そうですよ。そもそもこんな事になった発端は貴方なんですからね?


「俺がササラに記憶を消すように頼んだって本当か?」


「そうだよ。セラの事を知って、お前が私に頼んだんだろ?それは思い出せなかったのか?」


「・・・・なるほど。道理で・・・」


「しっかり術がかかってたな?まさかこんなに長く解けないとは思わなかった。セラ嬢と会って何度か話せば解ける筈のものだったんだけどな?」


まぁ・・・ギャドにも事情がありましたからね。

あれ以来セラとは一切関わりがなかったですから。

マッカローニ家とは絶縁状態でしたしね。


「まぁお前も思い出す事を望んでなかったからだろうな。それにしても、今更思い出して歯止めが効かないとか信じられない」


「な!何も言ってないだろ!!勝手に言ってんな!」


事実だろうが。

もう周りも薄々気づいてるぞ。

お前はもっと自分の事を知った方がいい。

ダダ漏れだからな?


「そんなに、酷いのか?家からの圧力」


「じわじわな?あれ程無視を決め込んでいた俺に長男だから帰って来いだのセラに会わせろだの・・・今の所はそのくらいだが。あの馬鹿共は絶対良からぬ事を考えてやがんだよ」


困りましたねぇ。

エルハド様が貴族制度廃止の意向を口にしてから水面下でそれを阻止しようと皆、企んでいます。まぁ当然ですよね?国からの援助が全て回収されてしまうのです。真面目に働いてない奴等は何としても今の贅沢な暮らしを失いたくない筈ですから。何も、今すぐ無くなるわけではないのですがね?少しずつ縮小されていって最終的にという話なんですが・・・・。馬鹿共には何を言っても無駄でしょう。


「セラを家の事情に巻き込みたくねぇ」


「ふぅん?つまりそれが無ければ結婚したいと?」


「だから!!そんな事言ってねぇだろうが!!」


本当に珍しいですね?

ギャドは基本私にはこんな風に意地を張ったりしないんですが・・・。概ね素直になんでも話しますから。

私にだけですけれど。フフン。


「お前ねぇ?そんな事言っていると、あっという間に別の男に取られてしまうよ?彼女、家柄も勿論だけどあの見た目だろう?結構需要があるからね?」


「は?なんだそれ」


「合法的に幼女に手を出せる機会を狙った男共に大人気のだ。この世にロリコンがどれだけ存在していると思う?」


ガターーーーン。

いやいや、そんな顔で睨まれましても?私は違いますよ?ロリコンではありませんので。あ、まぁやむなく手を出した例はありましたが。

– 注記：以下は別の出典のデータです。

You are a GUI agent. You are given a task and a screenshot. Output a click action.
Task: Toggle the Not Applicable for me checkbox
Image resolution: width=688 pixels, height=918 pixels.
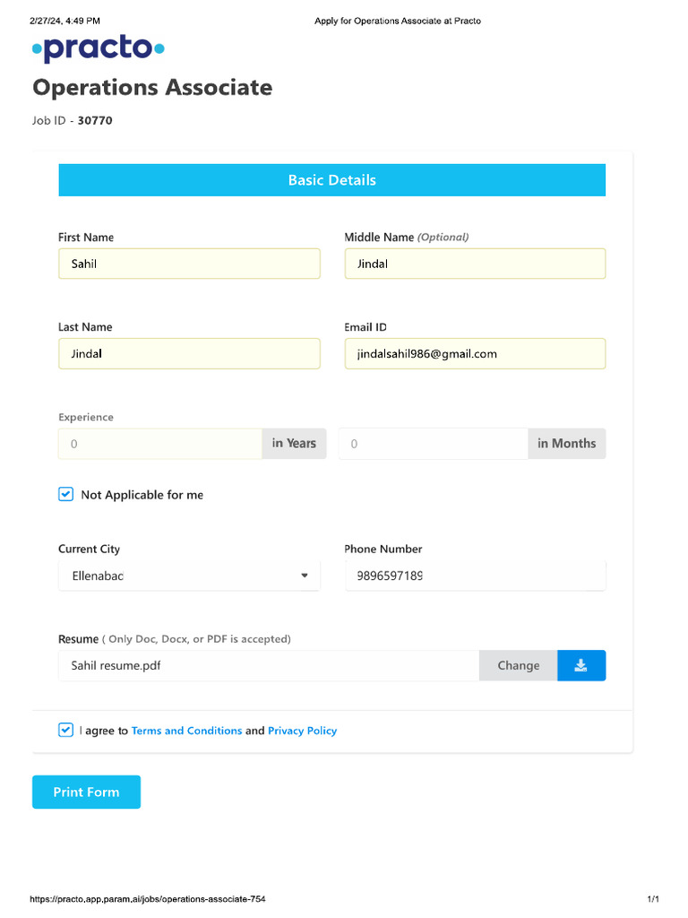tap(65, 494)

「ふざけんな・・・・セラに手を出しやがったら、そいつは即刻ぶち殺す」


ギャド?心の声口に出てますよ?

そしてまだセラ嬢誰にも手を出されてないですから。

唯一手を出されたと言うのであれば、せいぜい私の目の前のヘタレとキスしてハグした程度です。それも子供がする様な戯れ程度の軽いやつ。


「お前が居ない間、私も可能な限り気を付けて見てるから、気にせず行ってこい。ジェラルドともちゃんと話してあるんだろう?あの家で唯一まともでお前に理解がある。きっと変な事にはならないよ」


ジェラルドとはギャドの弟でマッカローニ家の後継です。

彼はギャドと違い賢いのであの両親共上手くやっているようですが、実はギャドと仲が良いので、そこは救いですね。ただあの環境下にいるジェラルドが不憫ですが。


「そうなんだが、ジェラルドに負担をかけるのはなぁ。本当大変なんだよ・・・馬鹿共の相手すんのも」


ですよねぇ。


まぁでも真っ先にそこから逃げ出した貴方が言うセリフではないでしょうねぇ?

分かってるから本人には言わないでしょうが。


「俺が居ない間、悪いがセラの事頼むわ。あ、それで?土産は何がいいんだ?」


「あそこは質の良い鉱石が取れるだろう?いくつか纏めて採ってきてくれ。帰ってきたら部下に鑑定させるから、研究室に持って行って欲しい」


「分かった。じゃあそっちも頑張れよ。あれから魔物は現れてないが不自然過ぎるからな」


そうなんですよ。

つい最近サンチコアで現れた魔物の出所が未だ掴めないままなんです。突然、現れたみたいなんですよ。何も無い所から。しかし、そんな事が果たしてあり得るんでしょうか?自然現象ではあり得ませんからね。


この時、私達は想像もしていませんでした。

まさか、自分達のこのやり取りがあんな事態を引き起こすとは。油断していましたね。


「なるべく良さそうなの持って帰って来るわ」


悪いギャド。私がこんな事を頼まなければ、あんな事態を招かずに済んだかもしれないのに。